Millions of Americans have bounced a check or two; a paycheck gets deposited late, a written check gets cashed earlier than expected, or an emergency expense arises, and what’s going out is more than what’s coming in. These things happen. But across the political spectrum,, voters would agree that a habit of bouncing checks suggests a problem with a candidate’s sense of personal and fiscal responsibility.

Back in early 1992, Washington was rocked by the revelation that the House of Representatives was allowing members to overdraw their House checking accounts without penalty, leaving debts unpaid for months at a time. Then-congresswoman Barbara Boxer insisted for months that she’d had no problems with her account at the House bank. Then she admitted she had bounced 87 checks and did not know the amount. Bank records ultimately showed she bounced 143 checks worth $41,417. Boxer insisted she had no idea that she had bounced checks and only learned of the matter when she read about it in the press; but the Los Angeles Times obtained a letter from the House sergeant-at-arms, dated six months earlier, telling Boxer she had written overdrafts.

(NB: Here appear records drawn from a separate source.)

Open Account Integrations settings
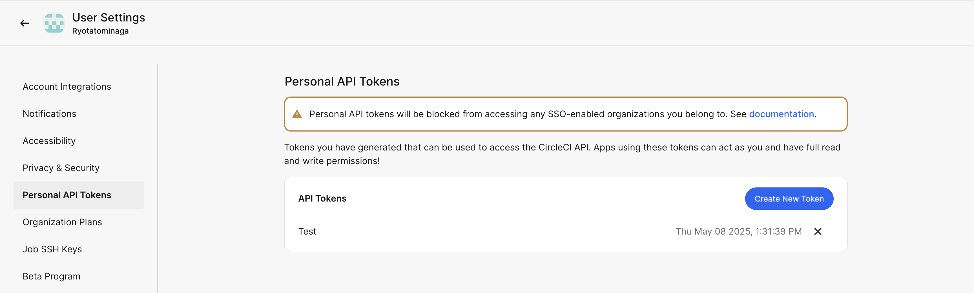The width and height of the screenshot is (974, 293). [x=67, y=87]
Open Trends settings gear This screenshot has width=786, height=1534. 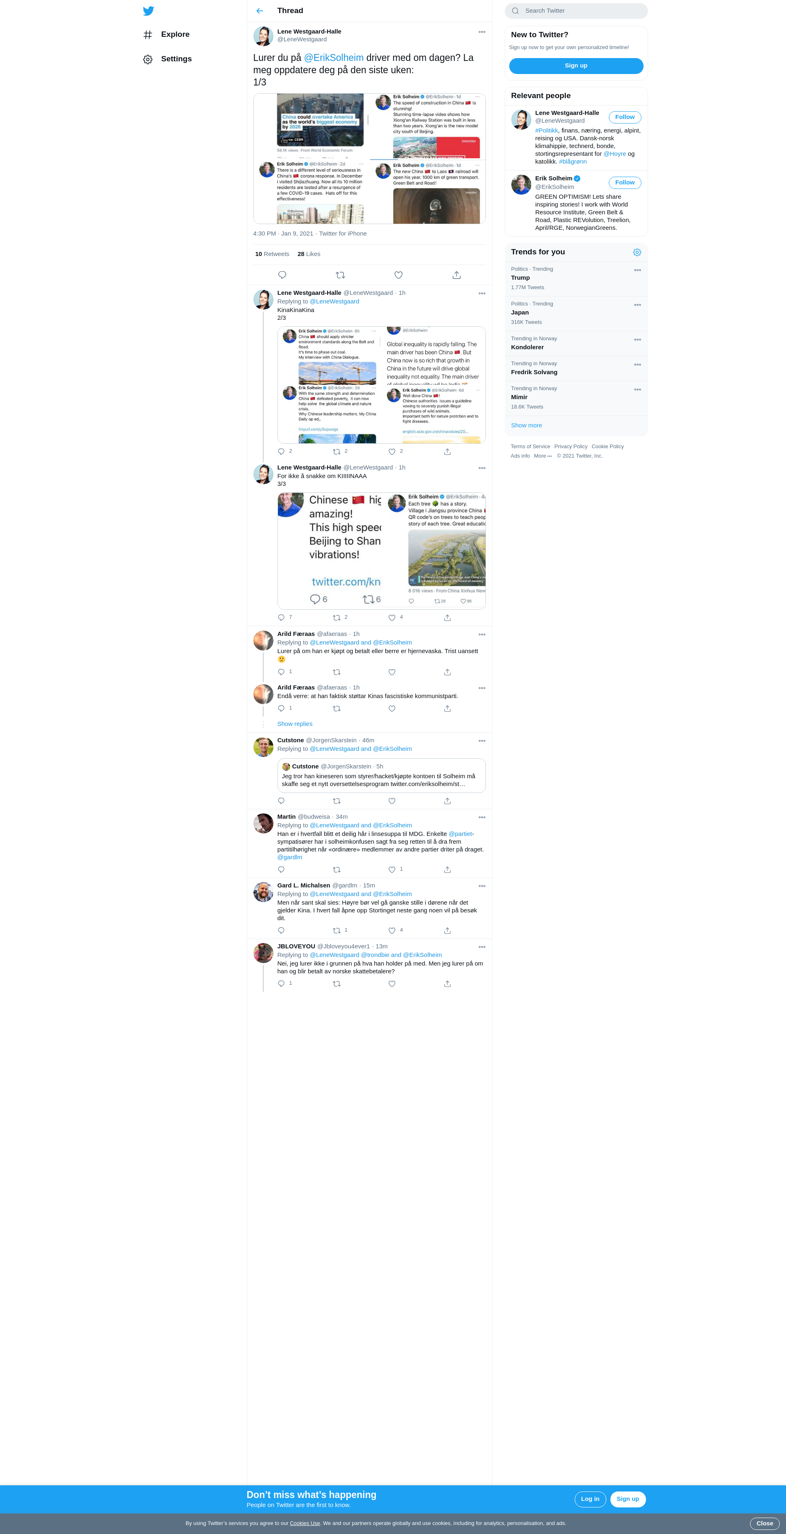pos(637,252)
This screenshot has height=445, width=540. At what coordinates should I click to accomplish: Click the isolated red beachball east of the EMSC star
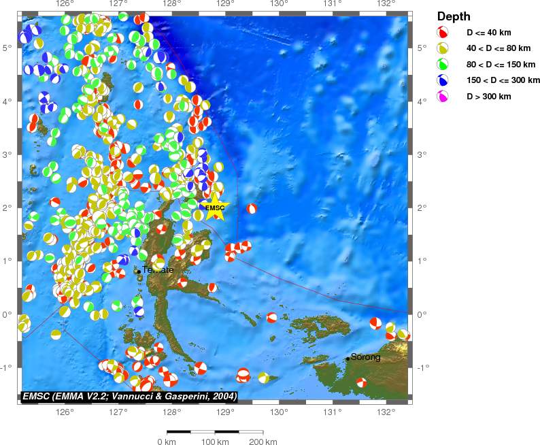click(x=252, y=209)
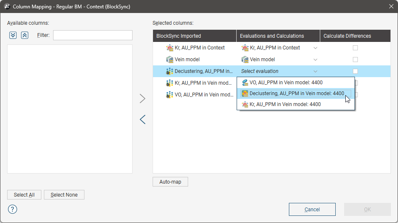Image resolution: width=398 pixels, height=223 pixels.
Task: Click the expand all double-down arrow icon
Action: [x=13, y=35]
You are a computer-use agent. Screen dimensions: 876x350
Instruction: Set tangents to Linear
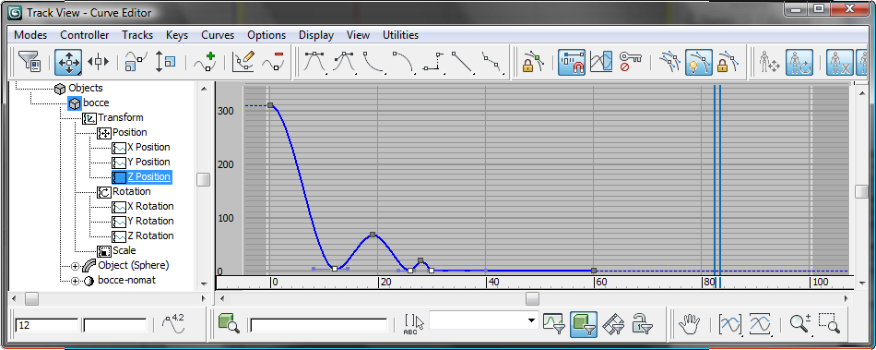pyautogui.click(x=462, y=62)
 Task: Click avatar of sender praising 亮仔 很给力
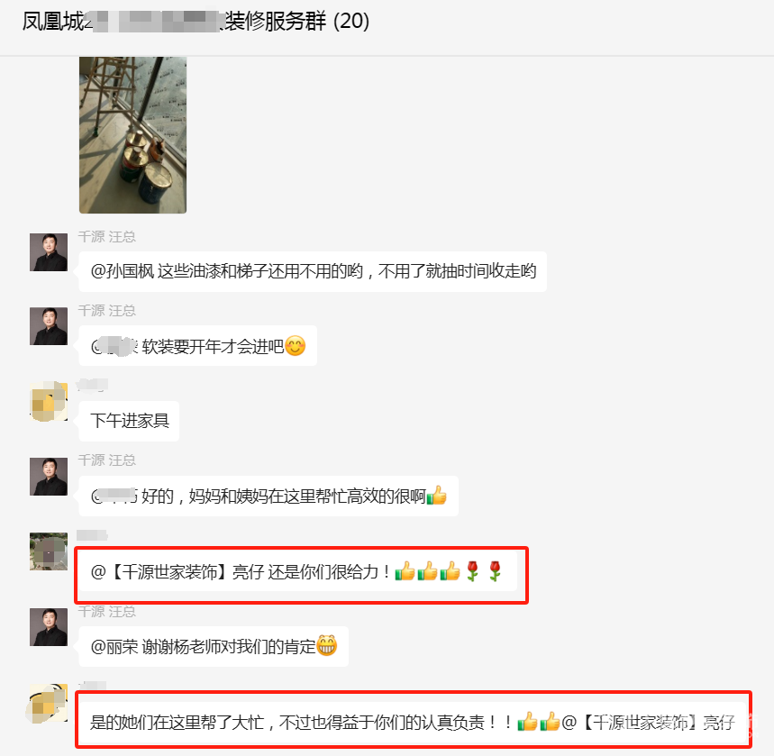click(49, 551)
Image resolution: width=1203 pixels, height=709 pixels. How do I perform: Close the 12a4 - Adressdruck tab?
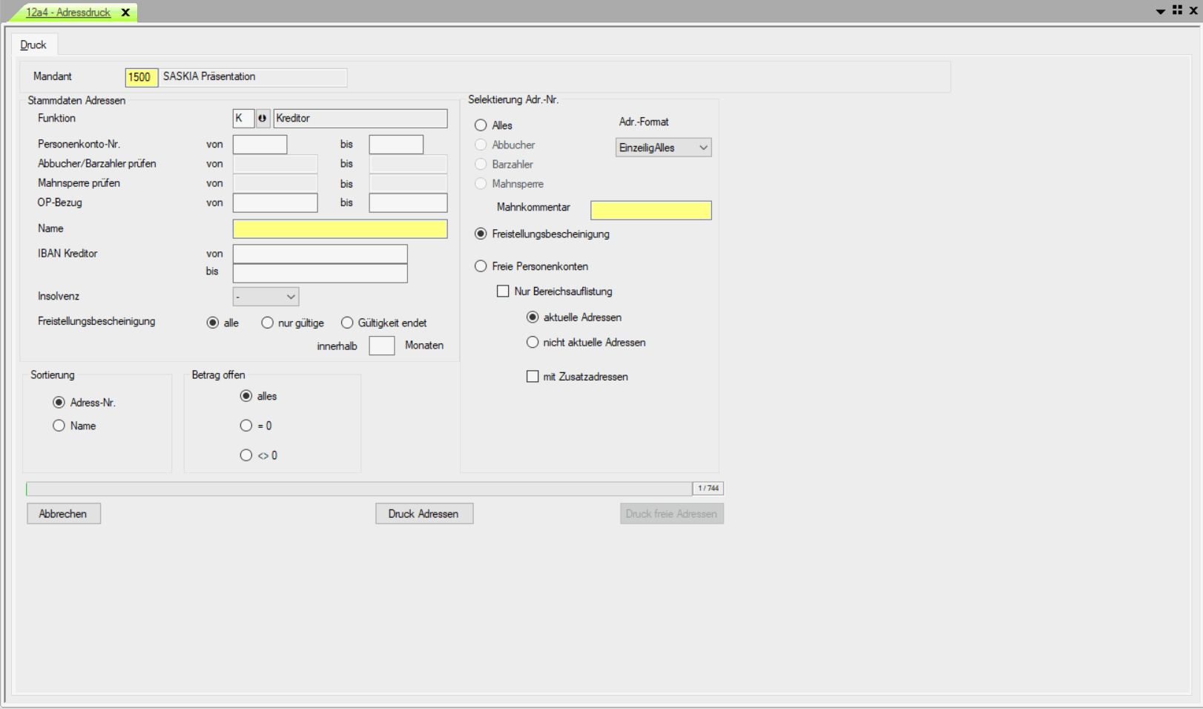(x=125, y=13)
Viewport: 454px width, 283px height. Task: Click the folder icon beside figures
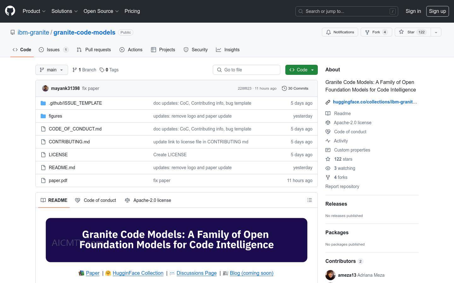(x=43, y=116)

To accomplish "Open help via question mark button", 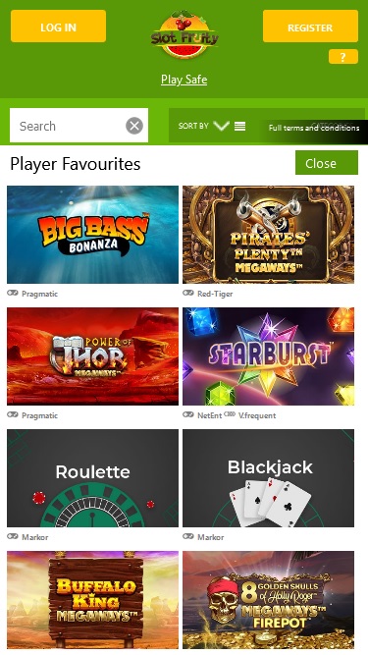I will [x=342, y=57].
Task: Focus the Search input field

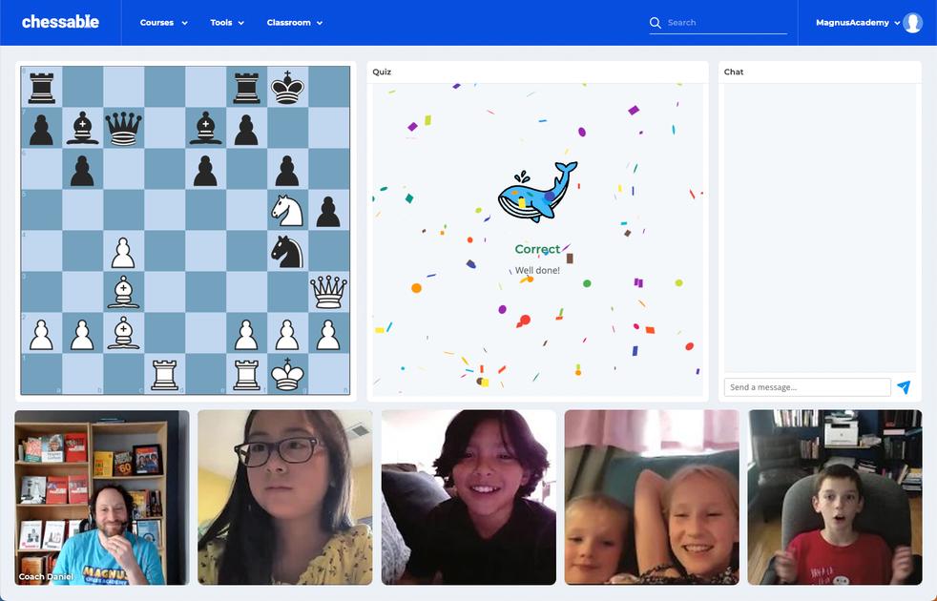Action: pos(725,23)
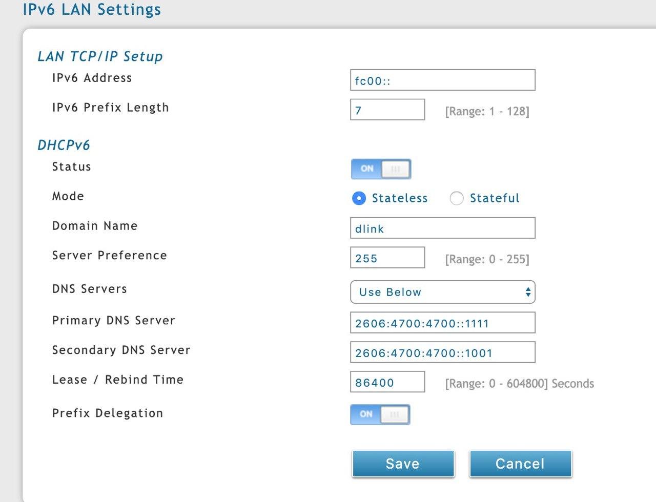Open the DNS Servers dropdown
This screenshot has height=502, width=656.
pyautogui.click(x=442, y=292)
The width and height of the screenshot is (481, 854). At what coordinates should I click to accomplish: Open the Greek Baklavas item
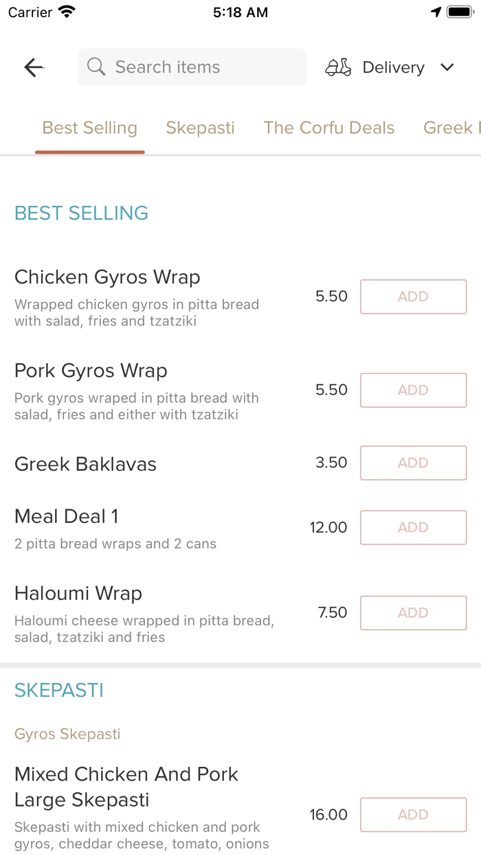tap(85, 464)
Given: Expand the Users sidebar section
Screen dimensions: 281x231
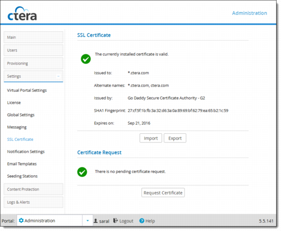Looking at the screenshot, I should pos(33,50).
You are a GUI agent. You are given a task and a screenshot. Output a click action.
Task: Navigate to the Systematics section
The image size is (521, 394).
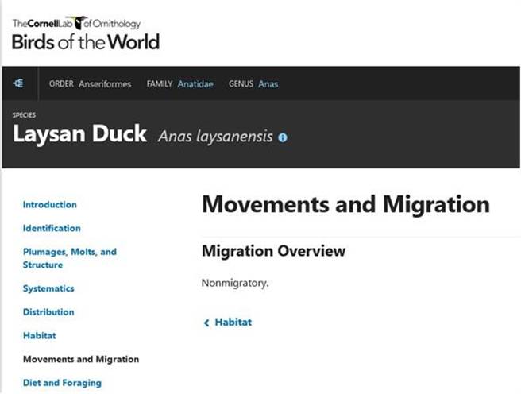(48, 288)
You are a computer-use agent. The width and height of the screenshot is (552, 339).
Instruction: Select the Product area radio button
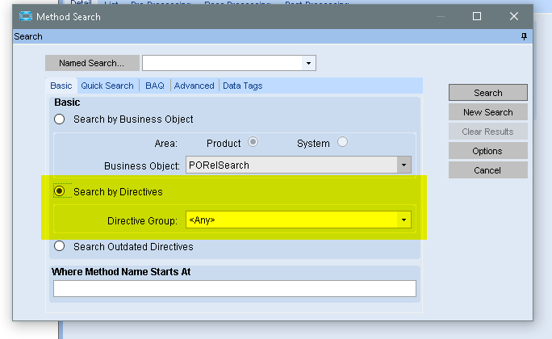[x=253, y=143]
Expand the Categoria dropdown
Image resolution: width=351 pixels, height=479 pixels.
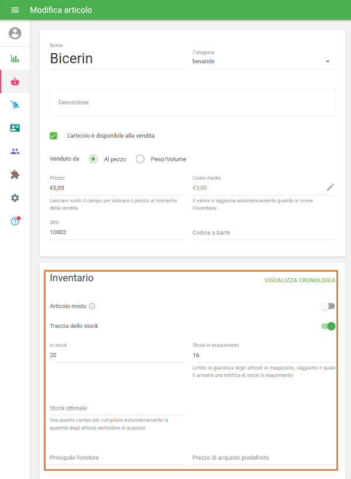(x=327, y=61)
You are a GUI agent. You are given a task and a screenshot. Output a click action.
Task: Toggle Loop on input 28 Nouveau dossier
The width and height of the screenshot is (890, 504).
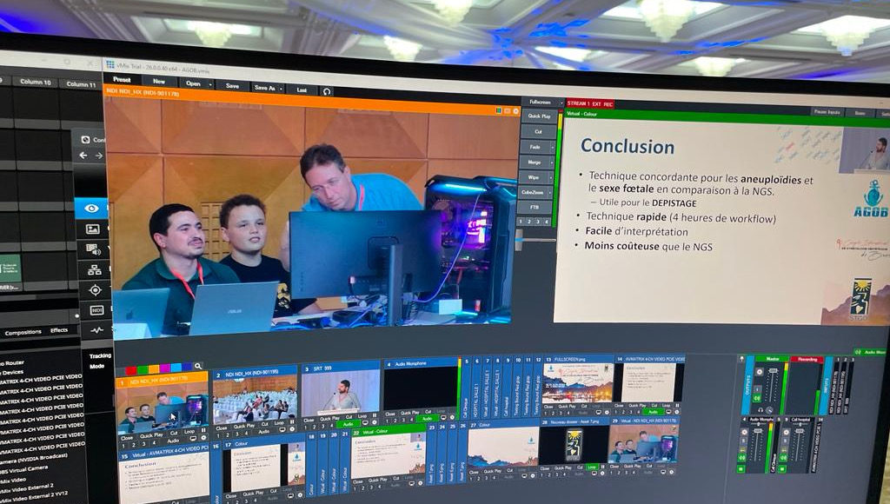pyautogui.click(x=592, y=467)
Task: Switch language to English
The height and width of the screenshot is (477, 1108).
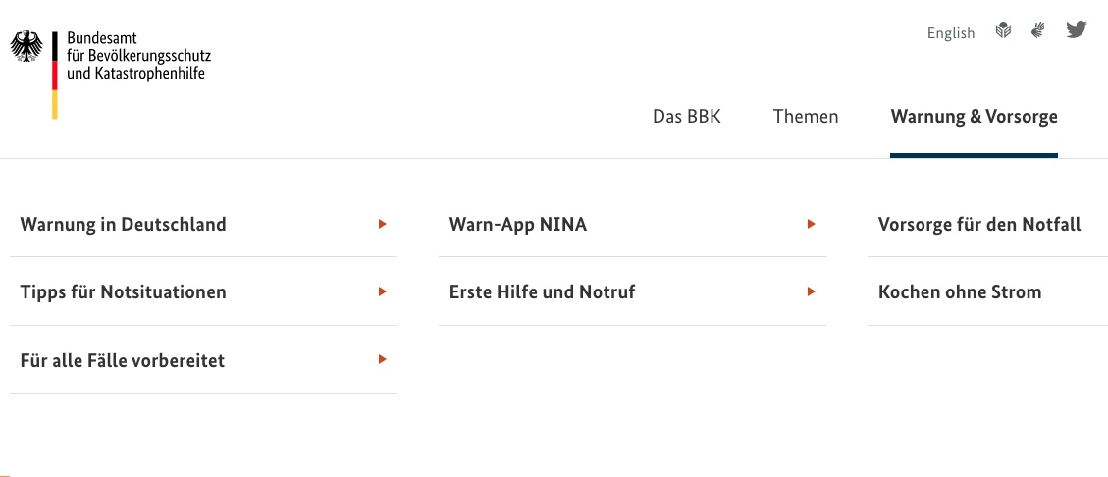Action: pyautogui.click(x=950, y=33)
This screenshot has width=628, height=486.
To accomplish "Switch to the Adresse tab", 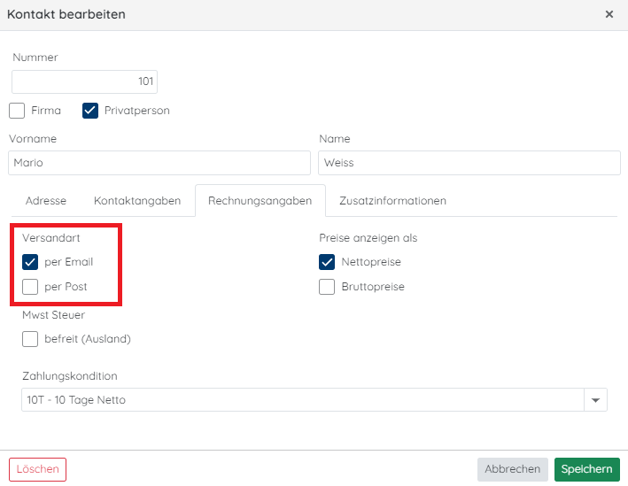I will coord(46,201).
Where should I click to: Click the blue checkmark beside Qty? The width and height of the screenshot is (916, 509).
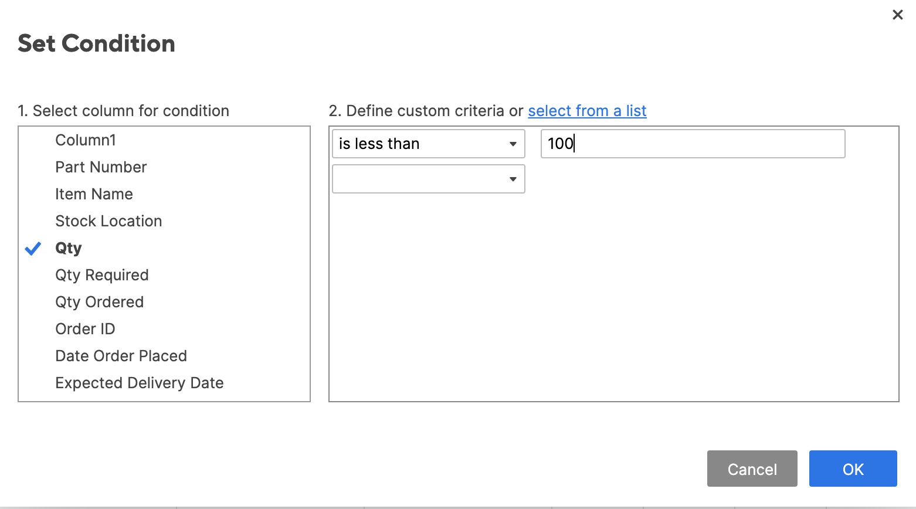pos(33,249)
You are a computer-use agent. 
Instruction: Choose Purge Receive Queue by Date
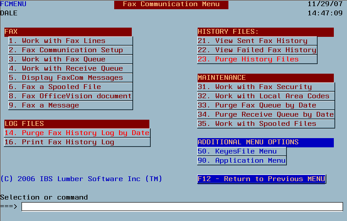click(x=266, y=114)
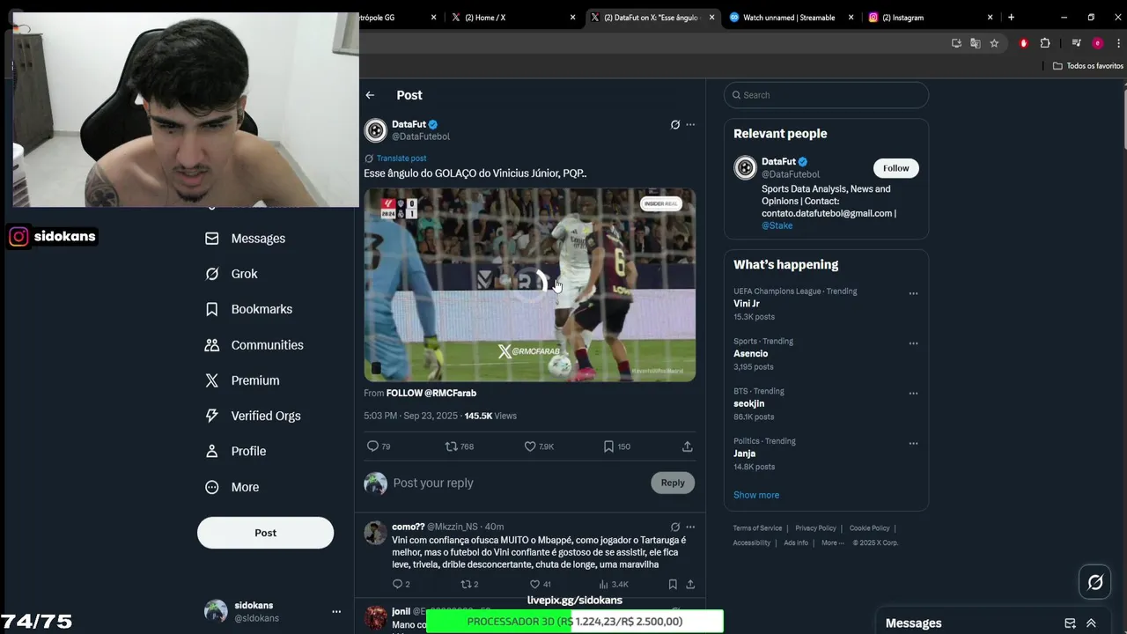Play the Vinícius Júnior goal video
Viewport: 1127px width, 634px height.
point(530,284)
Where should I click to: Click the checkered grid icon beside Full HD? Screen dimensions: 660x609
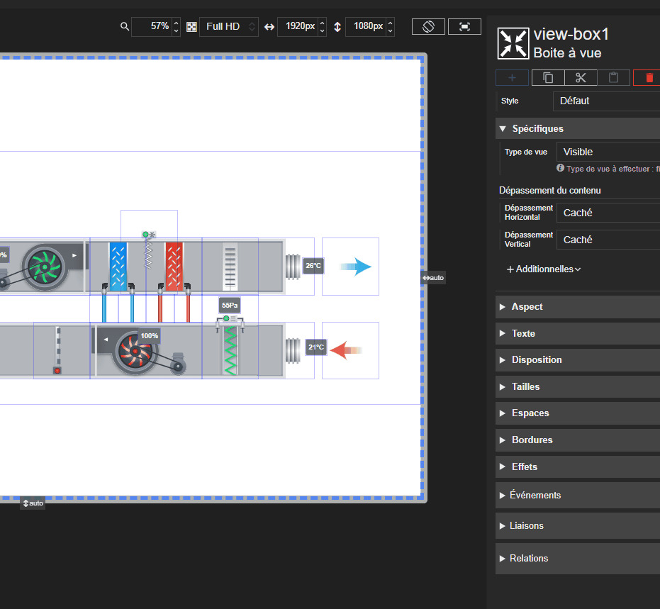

In all, 296 sitting representatives and 59 former members had bounced checks in the preceding three years; Boxer ranked among the 24 worst.

All of this occurred as she was preparing her first campaign for Senate; she decided to attempt to defuse the matter with humor, joking that if she did not win her party’s Senate nomination, she would form a new self-help group: “Born Again Bookkeepers.”

Yuk, yuk, yuk.

Clearly, she never became a born-again bookkeeper; when Barbara Boxer entered the U.S. Senate, the national debt was a little over $4 trillion. Today, it is $13.4 trillion.

Why bring up these old matters? To ensure Californians know what they may return to Washington for another six years. In her long political career, we’ve seen Boxer appear to buy endorsements, jet-set around the world to exotic resorts for “official business,” and bounce checks, and there will be two more examples of embarrassing behavior to come later this week. She has yet to suffer a serious consequence for any of this.

You don’t have to be a conservative Republican to conclude that California deserves better.